*** RECORD EXCERPTS Section Begins ***

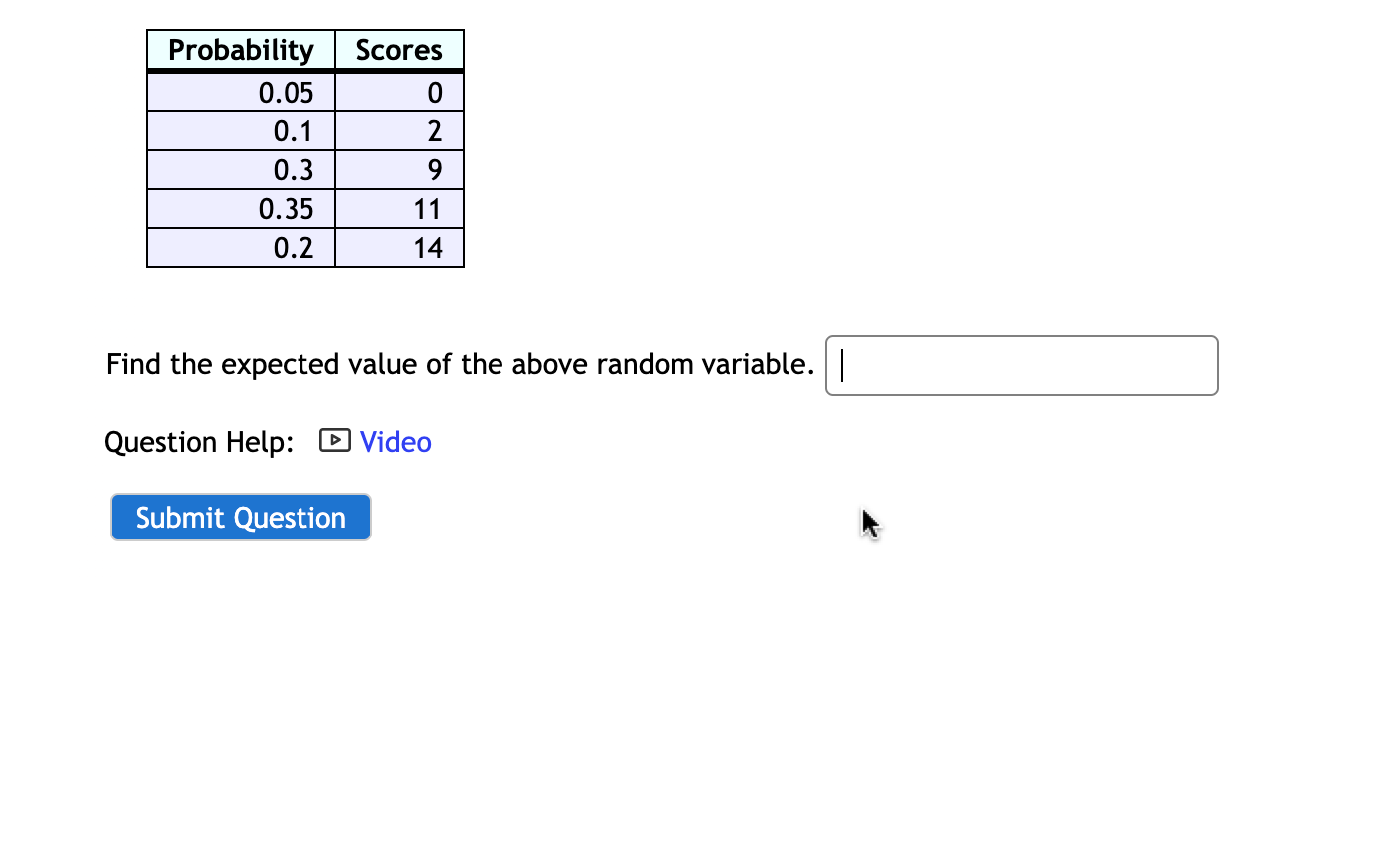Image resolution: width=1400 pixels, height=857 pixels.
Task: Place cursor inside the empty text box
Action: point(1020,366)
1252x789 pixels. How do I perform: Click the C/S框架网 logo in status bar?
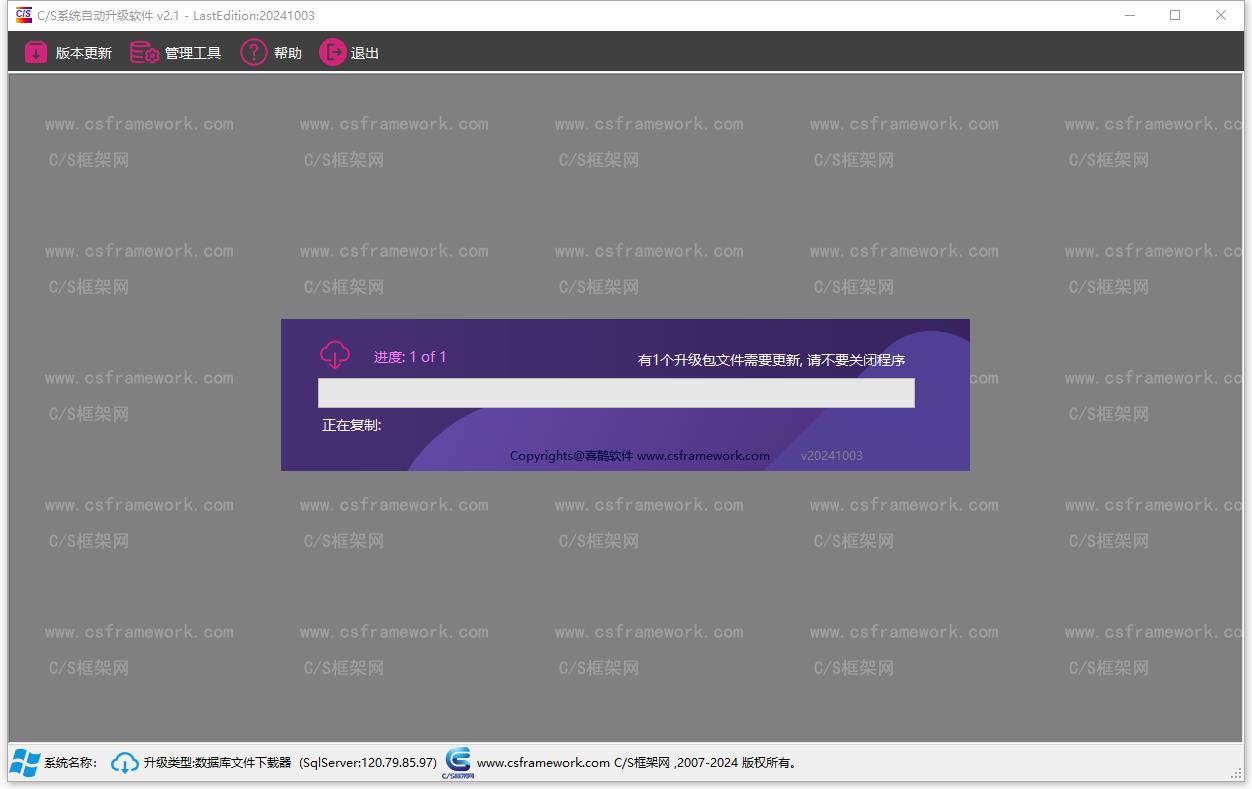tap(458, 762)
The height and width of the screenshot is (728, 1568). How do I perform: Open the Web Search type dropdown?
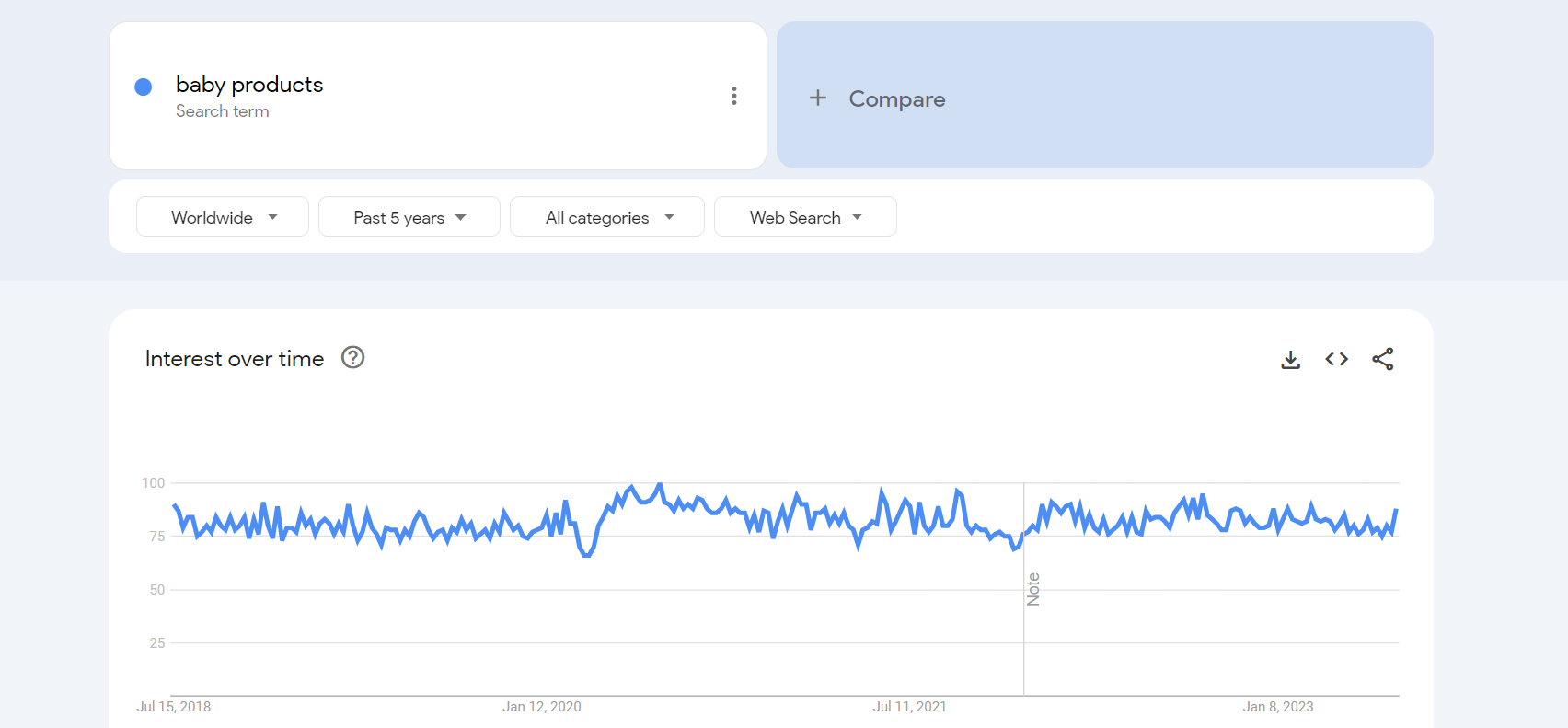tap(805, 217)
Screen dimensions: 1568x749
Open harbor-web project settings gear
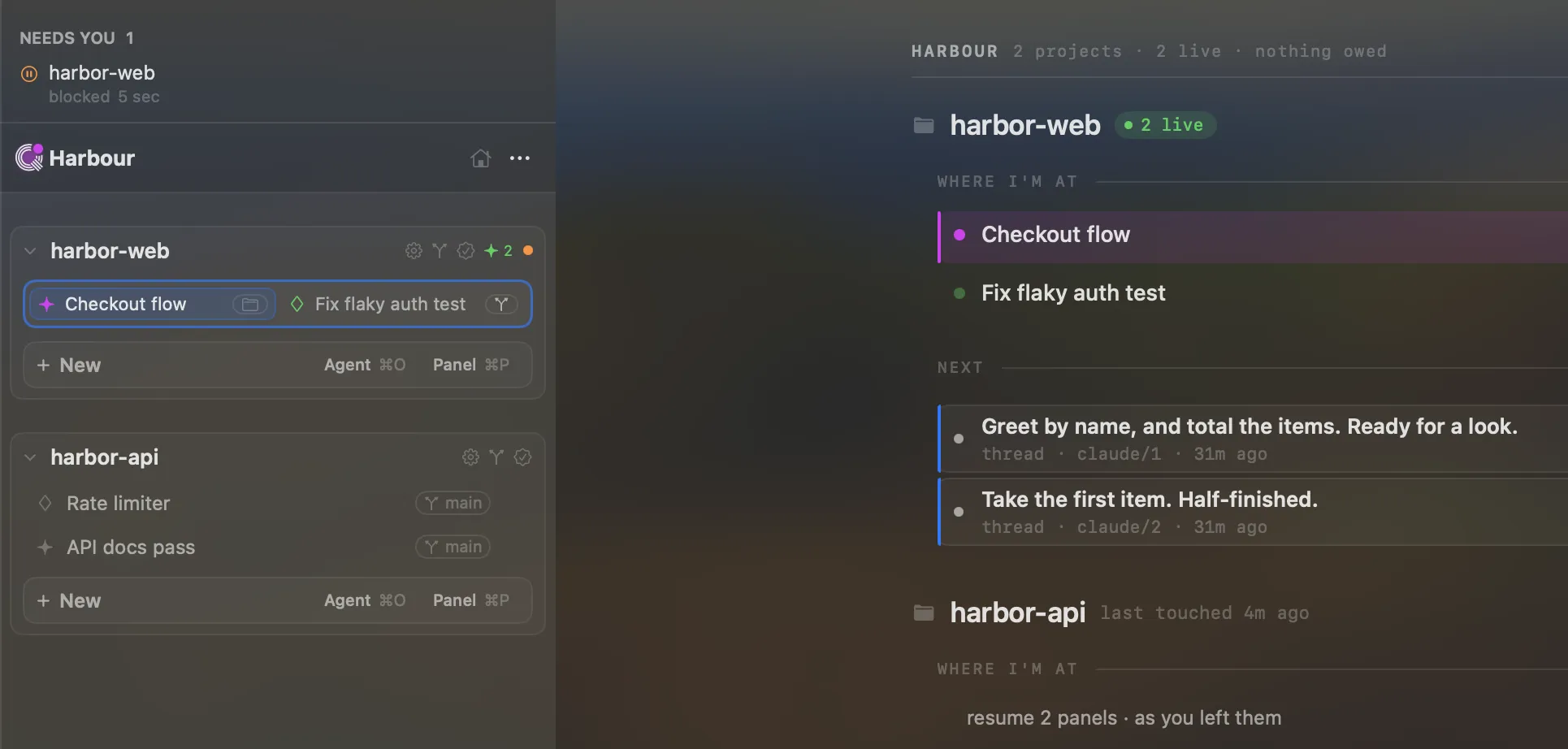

*** RECORD EXCERPTS Section Ends ***

● TASK DETAILS
Only the lines from the one containing "Screen dimensions: 1568x749" through the last line of the material are to be restated word for word; no picture is to be included.

● ANSWER
Screen dimensions: 1568x749
Open harbor-web project settings gear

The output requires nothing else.